Consider the integral 
$$
\int d^4q\ \Theta(q_0)\Theta(p_{3,0}+q_0)\ \delta((p_3+q)^2)\delta((q^2))\frac{1}{(q+p_2)^2-m^2+i\epsilon}
$$
The $p$'s and $q$'s are all Minkowski 4-vectors and  $\ p_3=p_1+p_2$. For simplicity one can work in the $p_3$ CM-Frame so that $\ p_3 =(M, \vec{0})$. 
I have problem with the deltas (since they are coupled), I was thinking about the $q_0$ integration first, how would you guys proceed doing the $q_0$-integration?. I use the composition formula for the Dirac delta Dirac Delta Comp. Wikipedia, but when I replace $q_0$ in the argument of the other delta I get something like $\delta(M)$ where $M$ is the mass of $p_3$. This delta makes no sense to me since we're not even integrating over $M$? Anyone know how to do this integral from the begining?
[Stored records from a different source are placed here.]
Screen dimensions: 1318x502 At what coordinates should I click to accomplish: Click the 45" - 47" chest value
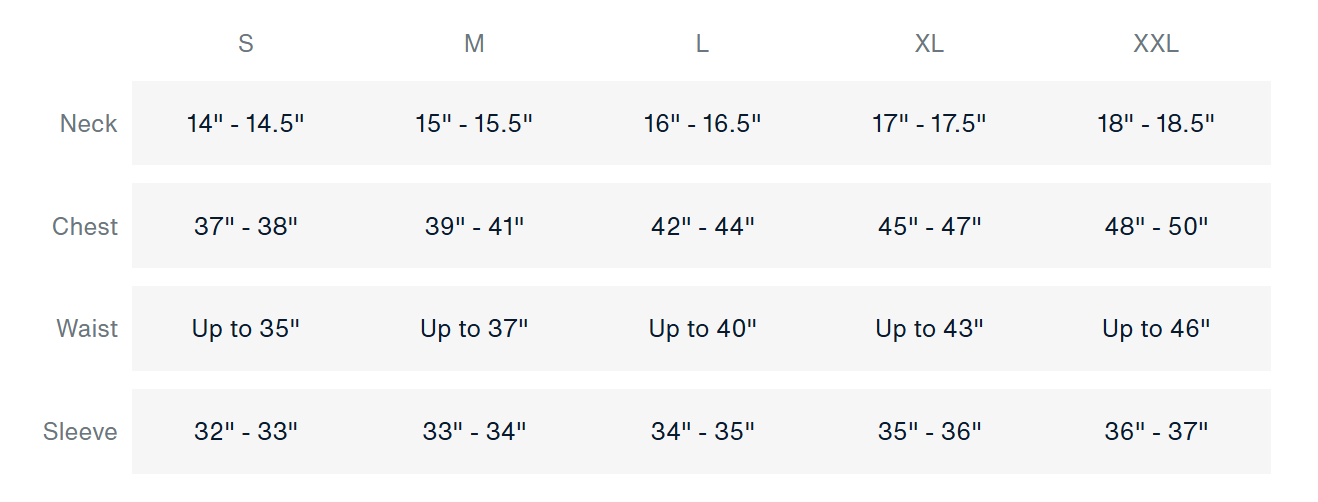tap(929, 227)
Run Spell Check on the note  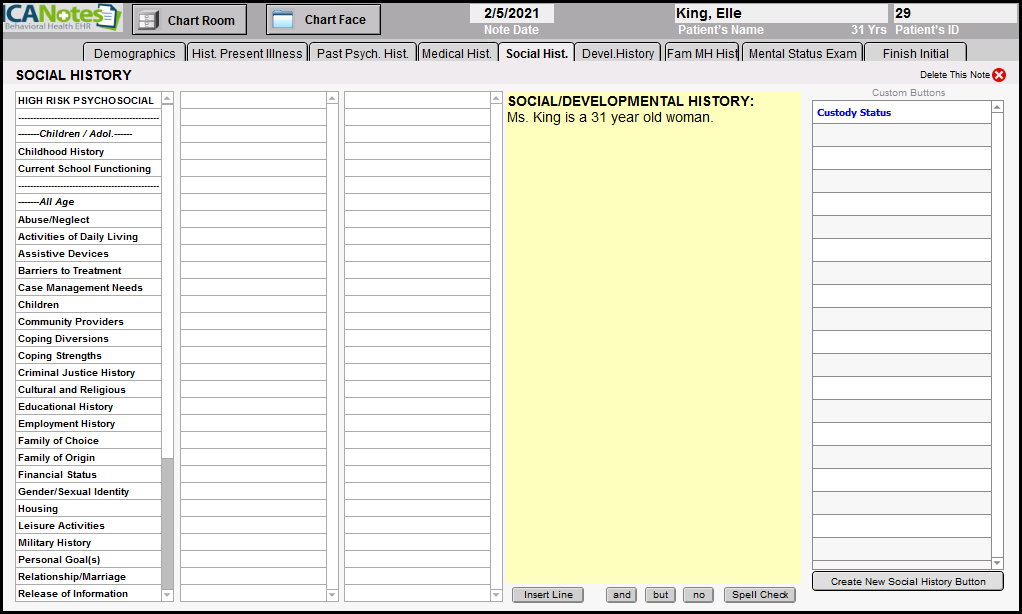click(760, 595)
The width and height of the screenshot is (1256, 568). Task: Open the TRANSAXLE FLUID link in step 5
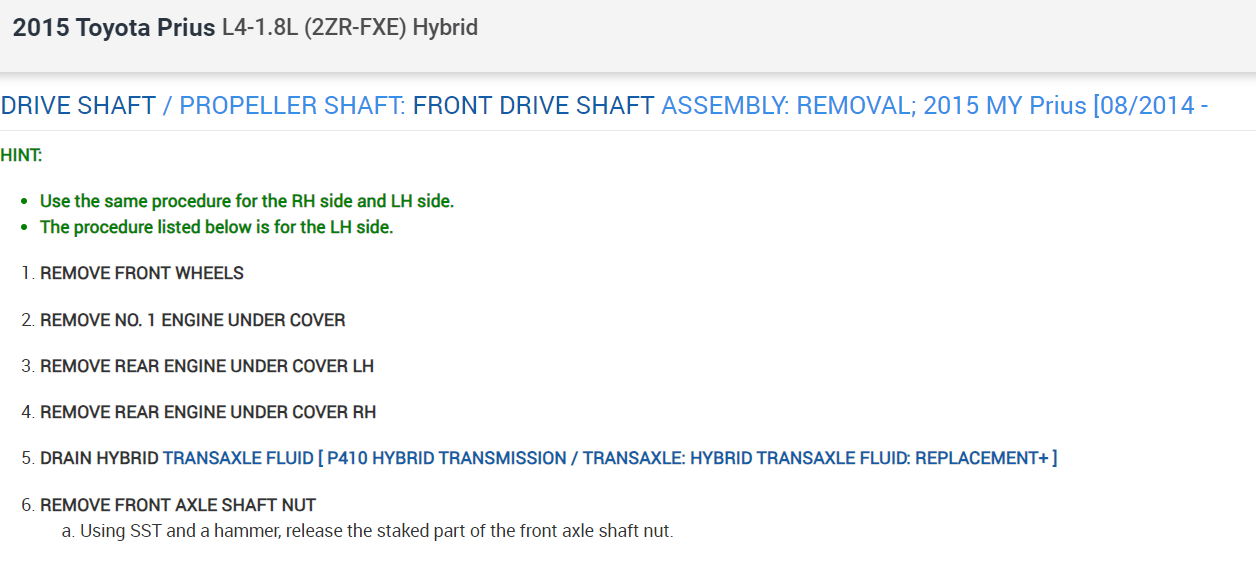pyautogui.click(x=237, y=458)
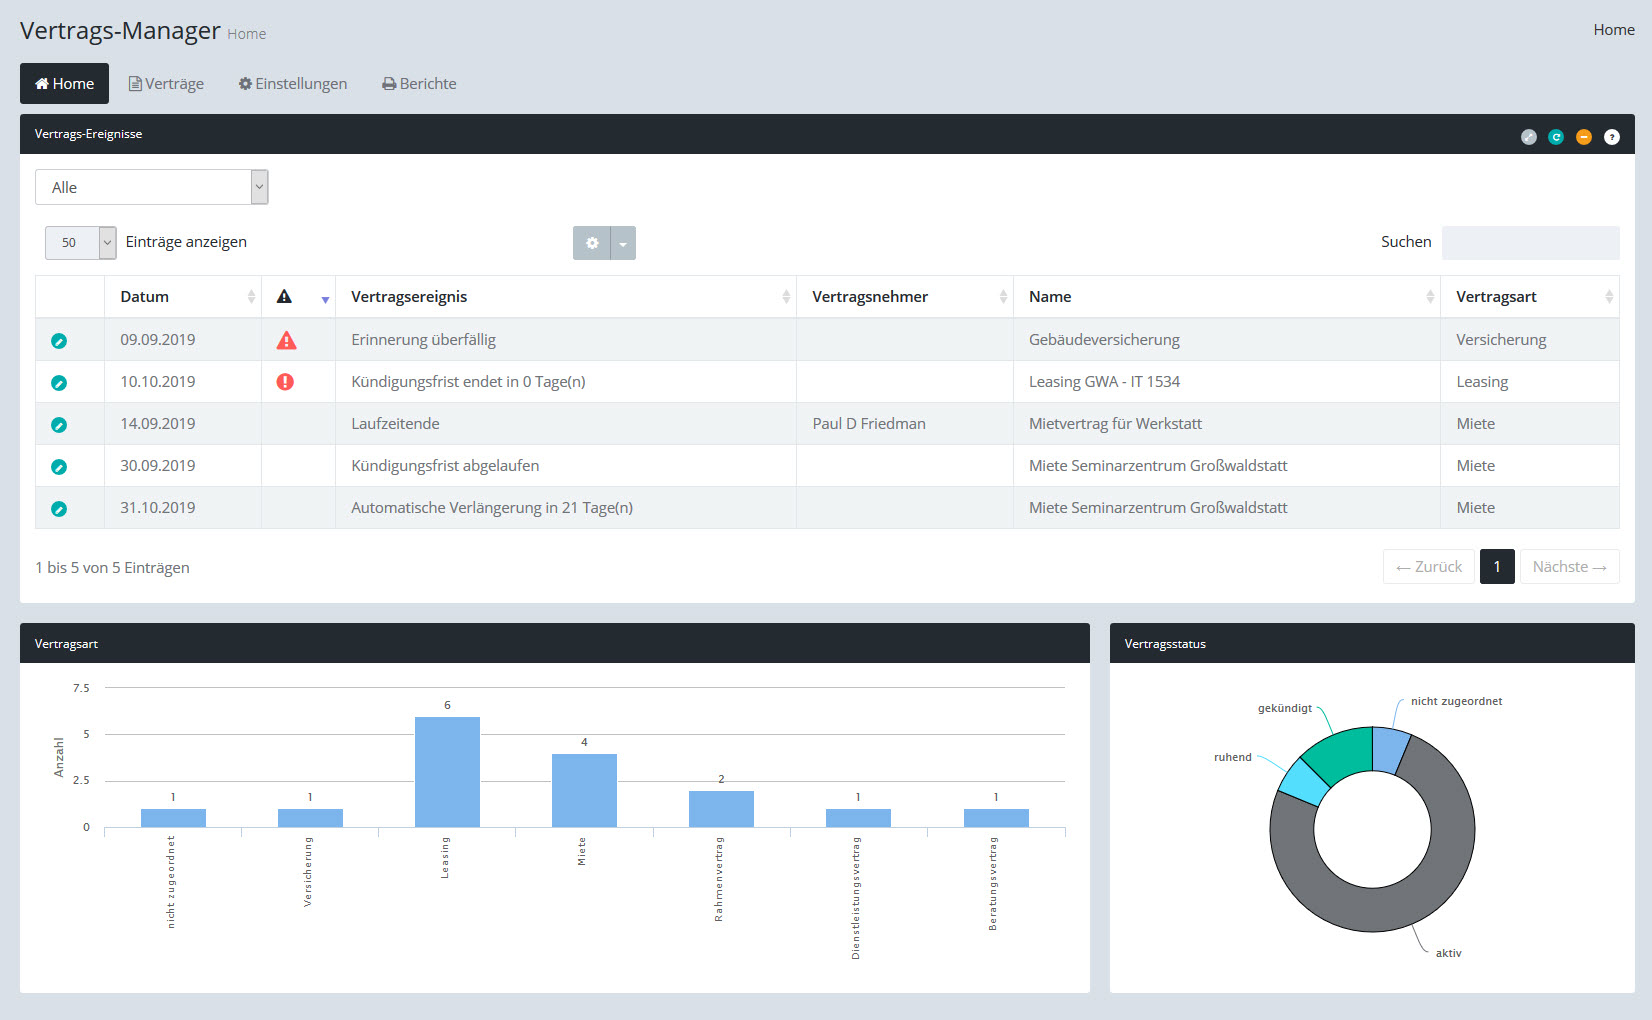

Any hint appreciated, thanks. 
 A: I'm getting zero.
Using $p_{3,0}=M$ and assuming $M>0$ the $\Theta(p_{3,0}+q_0)$ factor is redundant and you have:
$$
\int d^4q\ \Theta(q_0)\ \delta((p_3+q)^2)\delta(q^2)\frac{1}{(q+p_2)^2-m^2+i\epsilon}
$$
Now
$$ \begin{array}{lcl}
\delta((p_3+q)^2)\delta(q^2) &=& \delta((M+q_0)^2 - \vec{q}^2)\delta(q_0^2 - \vec{q}^2)\\
&=& \delta((M+|\vec{q}|)^2 - \vec{q}^2)\delta(q_0^2 - \vec{q}^2) \\
&=& \delta(M^2+2M|\vec{q}|)\delta(q_0^2 - \vec{q}^2)\\
&=& \frac{1}{2M}\delta(|\vec{q}|+M/2)\delta(q_0^2 - \vec{q}^2)\\
\end{array}$$
The first line just subs in. The second line uses $q_0 = +|\vec{q}|$ because of the second delta function and the theta function. Third line just expands and simplifies in the first delta. Last line is the chain rule identity for the delta function.
Now the $\delta(|\vec{q}|+M/2)$ only has support for negative $|\vec{q}|$ which is clear nonsense, so the integral is zero. If you had $p_3 - q$ in the original integral instead of $p_3 + q$ you would get a nonzero answer.

In general you can use $ \delta(x - a) \delta(x - b) = \delta(x-a) \delta(a-b)$ since the first delta kills the integral everywhere except $x=a$. If you happen to have $a=b$ you get $\delta(x-a)^2=\delta(x-a) \delta(0)$ and the $\delta(0)$ needs to be defined by some prescription, such as putting the system in the box.